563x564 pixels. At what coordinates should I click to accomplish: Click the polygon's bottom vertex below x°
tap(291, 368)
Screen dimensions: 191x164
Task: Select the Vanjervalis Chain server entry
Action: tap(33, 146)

Instructions for the task:
Write down every record shown above precisely.

Worked solution:
563x564 pixels. At what coordinates should I click to accomplish: Click the polygon's bottom vertex below x°
tap(291, 368)
Screen dimensions: 191x164
Task: Select the Vanjervalis Chain server entry
Action: tap(33, 146)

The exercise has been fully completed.